Global modulation of gene expression and transcriptome size in aneuploid combinations of maize

Article

Yang, Hua; Brennan, Vincent; Gao, Zhi; Liu, Jian; Boadu, Frimpong; Cheng, Jianlin; Birchler, James A.

University of Missouri System; University of Missouri Columbia; University of Missouri System; University of Missouri Columbia

PROCEEDINGS OF THE NATIONAL ACADEMY OF SCIENCES OF THE UNITED STATES OF AMERICA

0027-11738

10.1073/pnas.2426749122

2025-05-06

Genomic imbalance refers to the more severe phenotypic consequences of changing a single chromosome compared to changing the whole genomic set. Previous genomic imbalance studies in maize have identified gene expression modulation in aneuploids of single chromosome arms. Here, the modulation of gene expression in more complex aneuploids, e.g., monosomy of one chromosome arm and trisomy of another was examined to determine the extent that combination aneuploids were additive, multiplicative, or rebalanced in terms of their effect on gene expression.

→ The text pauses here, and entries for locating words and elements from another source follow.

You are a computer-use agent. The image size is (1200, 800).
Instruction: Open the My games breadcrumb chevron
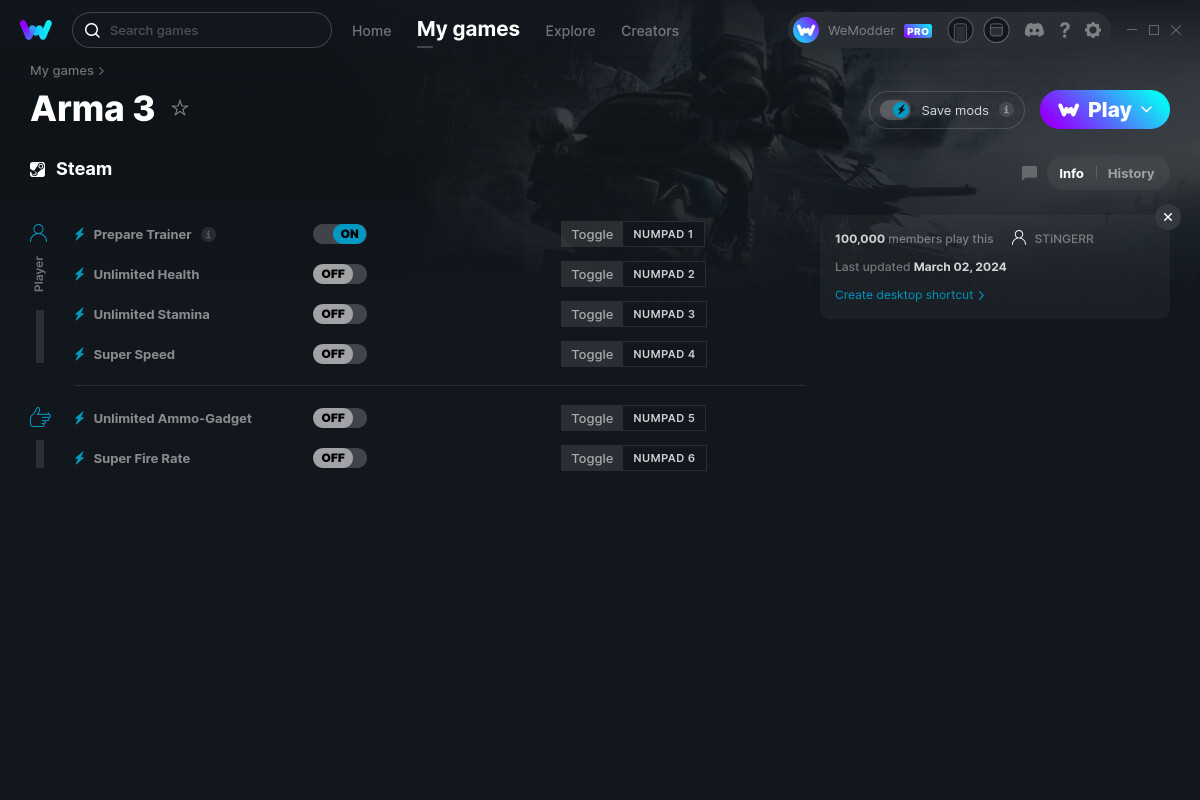[x=100, y=70]
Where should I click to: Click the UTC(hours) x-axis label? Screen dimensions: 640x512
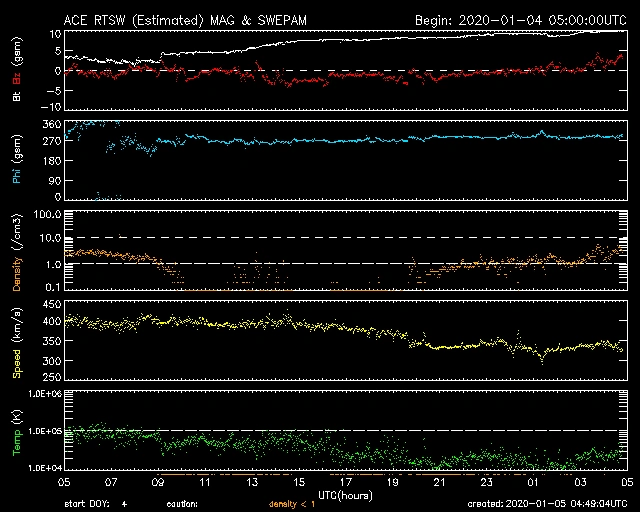click(345, 494)
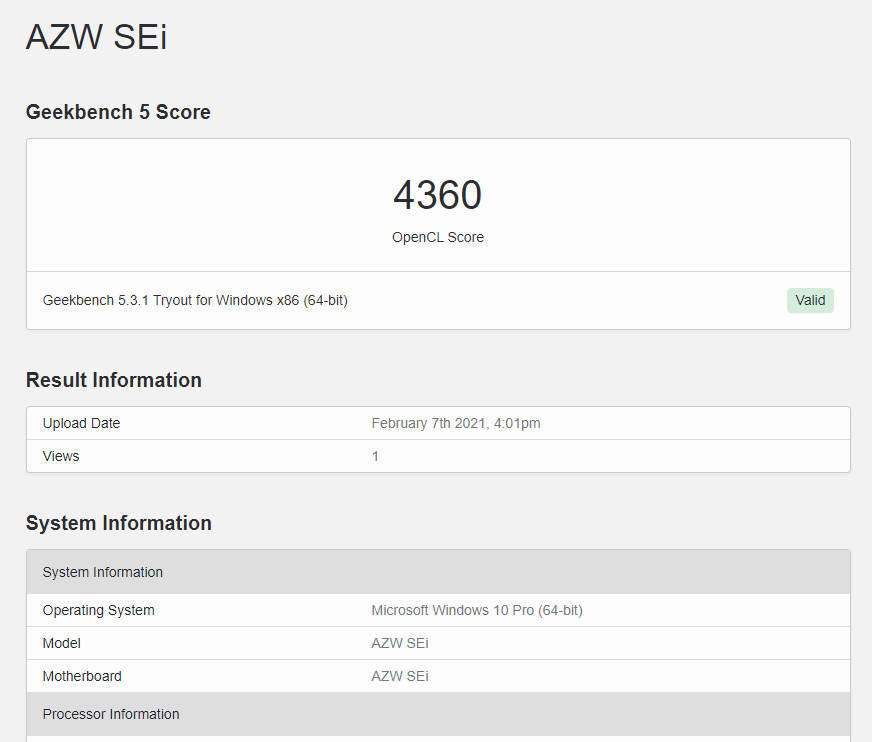Click the gray System Information table header

pos(438,572)
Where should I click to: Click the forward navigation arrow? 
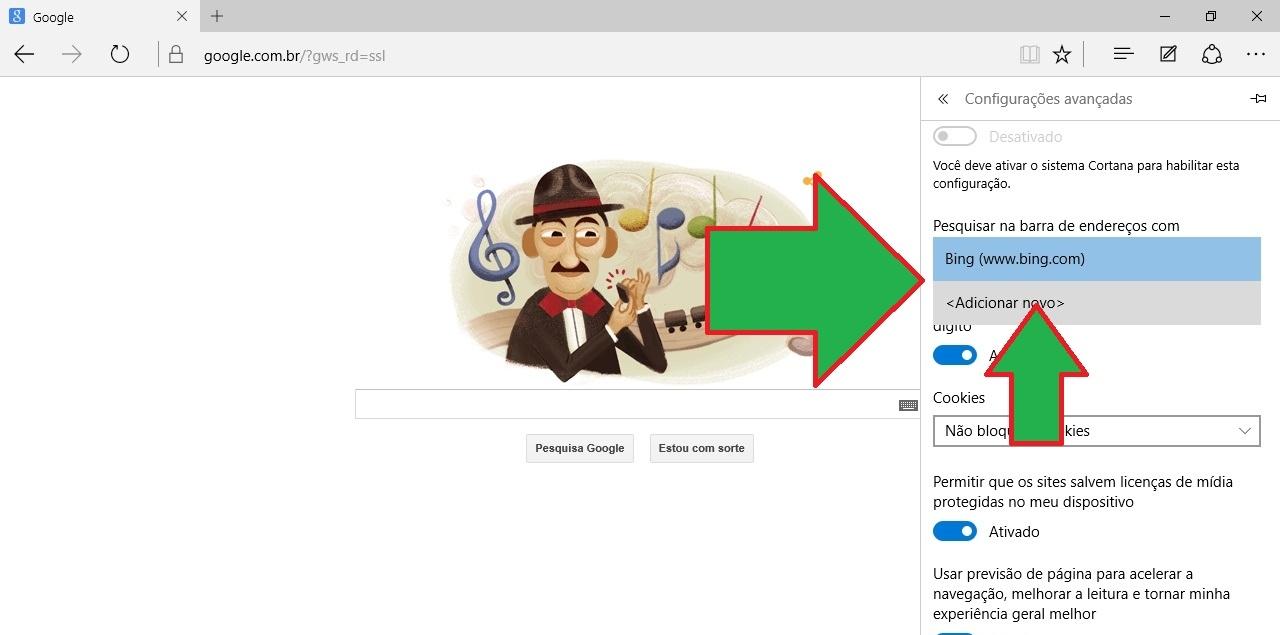point(72,55)
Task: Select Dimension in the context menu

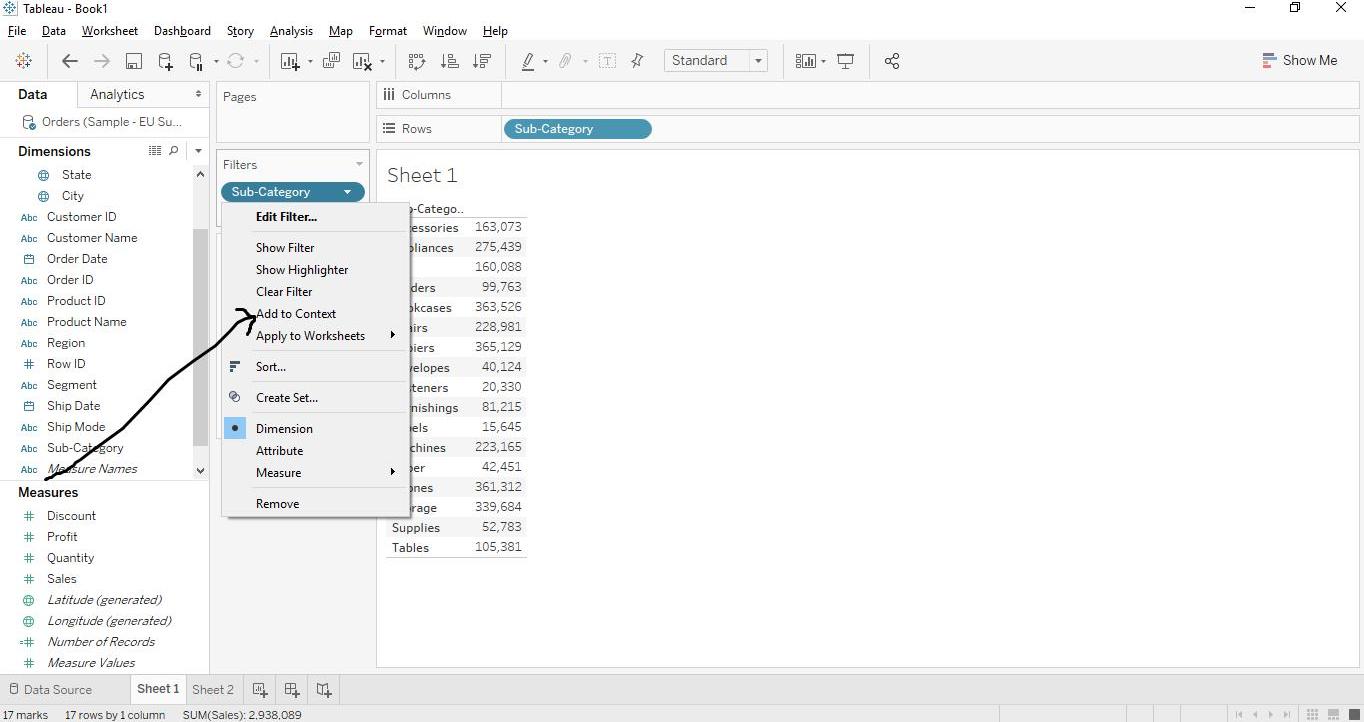Action: tap(284, 428)
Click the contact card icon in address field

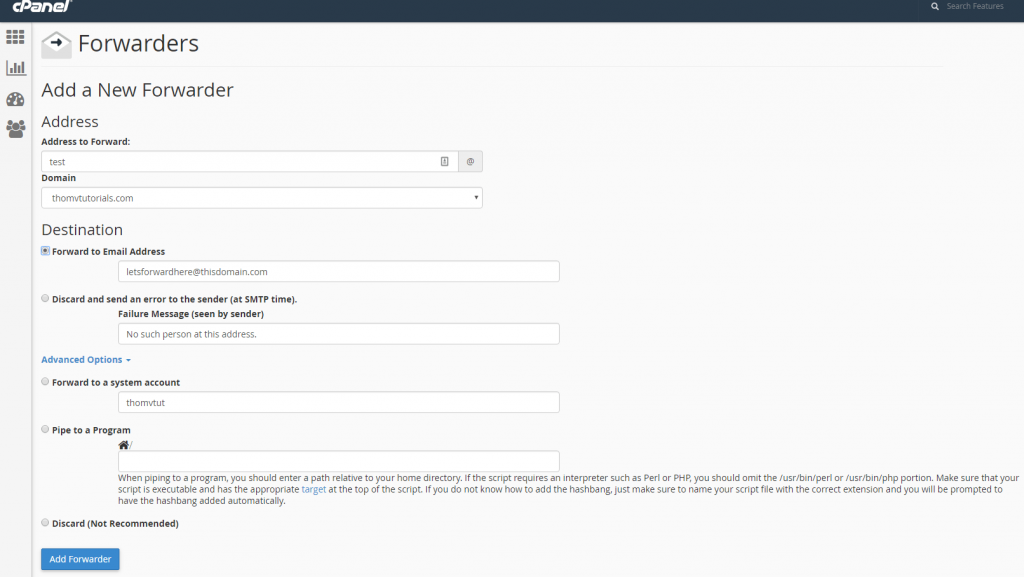pyautogui.click(x=445, y=161)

A series of genetic crosses was performed to produce one, two, and three copies of one arm with independent one, two, and three copies of the other arm in each of the three genotypes for the opposite arm. In total, 31 combinations were analyzed. By examining RNA modulation, we found that cis genes on varied chromosome arms are generally more dosage-compensated in aneuploid combinations than in single aneuploidy even though some showed a clear dosage effect. For genes on the unvaried chromosomes (trans), there is greater modulation in most of the aneuploidy combinations. Finally, 22 of the 31 combinations were found to have an altered transcriptome size, suggesting that extensive stoichiometric changes of genomic regions upset global messenger RNA (mRNA) transcription. Overall, these results have important implications for understanding the role of genomic stoichiometry for mechanisms of gene expression, the evolution of dosage-sensitive duplicated genes, the evolution of sex chromosomes, the rapid growth adaptation of aneuploid cancer cells, and the control of quantitative traits.